それに、残る交渉相手の男も少なくなっていた。梓を取り巻く男の数は多いが、もう大半は交渉を終えており、まだ珠を持っている男は10人にも満たないだろう。彼ら以外の男たちにも営業をかけ、40には届かないにしても、できるだけ多くの珠を回収しておきたい。
梓は焦り、すぐにでも交渉を再開したいと思うのだが、体は鉛のように動かなかった。
しばらくすると、ひとりの女性がこちらにやって来た。
20歳ぐらいのその女性は、ボリュームのあるおかっぱ頭に、太い黒縁メガネをかけている。
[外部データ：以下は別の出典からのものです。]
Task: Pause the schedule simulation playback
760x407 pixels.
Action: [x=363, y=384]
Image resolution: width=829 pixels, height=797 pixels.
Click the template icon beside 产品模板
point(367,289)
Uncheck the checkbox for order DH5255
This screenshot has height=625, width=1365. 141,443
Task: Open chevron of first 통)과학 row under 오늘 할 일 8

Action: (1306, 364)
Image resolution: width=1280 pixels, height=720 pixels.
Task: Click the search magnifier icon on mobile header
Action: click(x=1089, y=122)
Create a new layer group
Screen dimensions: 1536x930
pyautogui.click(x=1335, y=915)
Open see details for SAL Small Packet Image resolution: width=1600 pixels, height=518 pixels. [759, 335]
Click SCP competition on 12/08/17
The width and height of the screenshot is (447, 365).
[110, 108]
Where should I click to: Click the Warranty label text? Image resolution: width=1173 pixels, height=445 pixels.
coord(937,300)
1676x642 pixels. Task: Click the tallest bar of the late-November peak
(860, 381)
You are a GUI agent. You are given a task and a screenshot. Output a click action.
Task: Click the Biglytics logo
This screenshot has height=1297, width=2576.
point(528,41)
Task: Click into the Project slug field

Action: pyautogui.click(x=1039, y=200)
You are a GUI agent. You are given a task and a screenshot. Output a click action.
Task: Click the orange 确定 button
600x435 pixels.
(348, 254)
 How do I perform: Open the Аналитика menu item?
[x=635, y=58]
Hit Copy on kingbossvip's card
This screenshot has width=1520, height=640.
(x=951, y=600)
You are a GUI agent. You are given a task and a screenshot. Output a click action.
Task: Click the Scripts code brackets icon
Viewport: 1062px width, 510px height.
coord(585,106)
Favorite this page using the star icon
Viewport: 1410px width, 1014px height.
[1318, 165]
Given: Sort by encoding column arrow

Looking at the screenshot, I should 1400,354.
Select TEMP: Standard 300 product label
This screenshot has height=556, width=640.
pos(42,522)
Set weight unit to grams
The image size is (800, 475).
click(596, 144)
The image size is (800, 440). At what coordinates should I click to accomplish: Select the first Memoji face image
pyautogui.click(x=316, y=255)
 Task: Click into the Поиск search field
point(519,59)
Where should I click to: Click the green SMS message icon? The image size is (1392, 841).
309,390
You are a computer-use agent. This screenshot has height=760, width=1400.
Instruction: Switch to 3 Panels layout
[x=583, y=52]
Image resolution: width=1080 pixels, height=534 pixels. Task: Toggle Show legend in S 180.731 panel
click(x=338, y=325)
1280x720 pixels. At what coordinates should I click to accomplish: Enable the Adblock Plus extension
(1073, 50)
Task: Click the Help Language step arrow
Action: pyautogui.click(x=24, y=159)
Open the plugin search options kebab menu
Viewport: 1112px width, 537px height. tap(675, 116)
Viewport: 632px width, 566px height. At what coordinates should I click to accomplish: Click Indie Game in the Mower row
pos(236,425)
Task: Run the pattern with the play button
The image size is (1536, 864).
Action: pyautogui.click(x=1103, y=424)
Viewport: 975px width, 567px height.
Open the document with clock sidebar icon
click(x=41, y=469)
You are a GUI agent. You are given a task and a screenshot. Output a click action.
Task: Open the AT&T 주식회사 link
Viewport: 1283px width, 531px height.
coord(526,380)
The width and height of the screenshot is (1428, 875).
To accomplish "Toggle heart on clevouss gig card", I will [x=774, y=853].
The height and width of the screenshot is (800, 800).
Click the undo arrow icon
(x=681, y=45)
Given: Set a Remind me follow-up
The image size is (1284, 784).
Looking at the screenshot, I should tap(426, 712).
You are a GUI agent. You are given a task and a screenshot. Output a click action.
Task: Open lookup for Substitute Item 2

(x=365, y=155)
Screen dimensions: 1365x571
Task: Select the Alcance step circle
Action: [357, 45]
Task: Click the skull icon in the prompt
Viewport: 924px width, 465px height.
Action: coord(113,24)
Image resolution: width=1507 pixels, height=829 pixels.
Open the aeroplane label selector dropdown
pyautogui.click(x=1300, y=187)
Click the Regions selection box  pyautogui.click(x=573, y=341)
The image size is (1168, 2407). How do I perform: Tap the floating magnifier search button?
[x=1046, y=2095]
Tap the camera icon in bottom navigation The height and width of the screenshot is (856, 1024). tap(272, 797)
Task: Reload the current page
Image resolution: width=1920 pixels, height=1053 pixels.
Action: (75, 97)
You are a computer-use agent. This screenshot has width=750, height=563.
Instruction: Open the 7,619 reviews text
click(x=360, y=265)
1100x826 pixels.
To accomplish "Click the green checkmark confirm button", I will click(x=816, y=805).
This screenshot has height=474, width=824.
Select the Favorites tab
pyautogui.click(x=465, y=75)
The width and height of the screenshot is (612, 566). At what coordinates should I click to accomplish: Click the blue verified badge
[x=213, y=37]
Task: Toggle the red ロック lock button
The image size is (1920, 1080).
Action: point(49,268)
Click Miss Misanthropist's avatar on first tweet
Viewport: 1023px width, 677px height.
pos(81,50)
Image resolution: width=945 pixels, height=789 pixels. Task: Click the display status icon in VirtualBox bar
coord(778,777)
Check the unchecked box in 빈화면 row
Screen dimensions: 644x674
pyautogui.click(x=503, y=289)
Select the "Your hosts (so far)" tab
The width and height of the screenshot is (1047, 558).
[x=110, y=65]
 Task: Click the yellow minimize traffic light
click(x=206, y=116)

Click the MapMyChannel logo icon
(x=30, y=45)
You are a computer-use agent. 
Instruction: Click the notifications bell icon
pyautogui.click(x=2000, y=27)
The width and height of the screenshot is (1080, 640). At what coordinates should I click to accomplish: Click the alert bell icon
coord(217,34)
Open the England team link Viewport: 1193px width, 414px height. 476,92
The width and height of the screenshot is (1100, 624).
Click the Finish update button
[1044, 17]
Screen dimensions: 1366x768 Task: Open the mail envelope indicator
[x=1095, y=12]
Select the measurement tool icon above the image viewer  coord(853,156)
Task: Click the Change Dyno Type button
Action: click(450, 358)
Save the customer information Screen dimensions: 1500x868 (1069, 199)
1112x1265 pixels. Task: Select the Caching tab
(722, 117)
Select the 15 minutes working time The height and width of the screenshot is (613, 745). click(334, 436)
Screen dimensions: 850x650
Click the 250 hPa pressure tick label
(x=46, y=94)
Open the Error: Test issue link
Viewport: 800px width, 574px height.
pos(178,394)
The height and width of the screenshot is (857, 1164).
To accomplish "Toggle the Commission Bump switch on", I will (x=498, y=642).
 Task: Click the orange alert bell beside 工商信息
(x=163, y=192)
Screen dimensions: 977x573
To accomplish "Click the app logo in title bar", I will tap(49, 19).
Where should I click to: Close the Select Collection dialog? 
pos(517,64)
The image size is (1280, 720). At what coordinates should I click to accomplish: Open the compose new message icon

服装はグレーと白のボーダーシャツに黒いカーディガンを羽織っており、モノトーンでとても地味な印象だ。
彼女は緊張した面持ちで男たちの前に立ち、何かを言おうとしている。
「わ、私も募集するわ!」
彼女が何を言っているのかが分からず、男たちはぽかんとしている。彼女はもう一度、大きな声で言った。
「私も、珠をくれるならやらせてあげる!」
やっとその意味を理解して、男たちは苦笑いを浮かべた。若いとはいえ、顔立ち含めた女としての魅力は、梓と比べるべくもない。
「おいおい。誰か、やってやれよ!」
「むしろ、俺が珠を貰う方じゃね?」
そんな下品な笑いが、男たちからわき起こった。
彼女の顔がみるみる赤くなり、羞恥に歪んだ。梓の方を見て、悔しそうに唇を噛む。
「何よ! あんな、淫乱な女がいいわけ? わ、私、処女なんだから! それでも不満!?」
生への執着か、女としての対抗心か、彼女の主張はおかしな方向へと進む。
「あいつと違って、時間制限なんて無い。抱き放題なんだから!」
彼女も自分で何を言っているか、よく分かっていないのかもしれない。そんな彼女を見て、男たちは大爆笑している。
その状況に、彼女の顔は赤面を通り越して青ざめていった。両手でカーディガンの裾を握りしめ、彼女の肩が小さく震えている。そして、堪えきれずに、涙が頬を伝って流れていた。
その涙の訳は、見ている者には分からない。嘲笑する男たちへの憤怒なのか。または、錯乱した自分への羞恥なのか。それとも、もう死んでいることへの絶望なのか。
その時、輪の中からひとりの男性が立ち上がった。
その男は歩み寄ると、じっと彼女の顔を見つめている。彼の表情は真剣そのもので、彼女はその強い視線にたじろいでいた。
「な、なによ!」
少し間を置いて、男はポツリと彼女に言った。
「俺でもいいか?」
「え?」
「珠、君にあげてもいい」
自分で言い出したことなのに、実際に相手が現れると、彼女は激しく動揺し始めた。
「ほ、本気で言ってるの!? 私なんかより、美人の方がいいんじゃないの?」
どう対応すれば良いか分からないのか、そんなことを言う彼女に、男は真面目に聞いた。
「それは、君にも言えることだよ。俺なんかでいいか、考えてくれ……」
本当にするつもりがあるのか、彼女の意志が問われていた。
「物好きだな!」
「おいおい、処女好きなのか?」
周りから、下品なヤジが飛んだ。しかし、男は気にする様子もなく、じっと彼女の返答を待っている。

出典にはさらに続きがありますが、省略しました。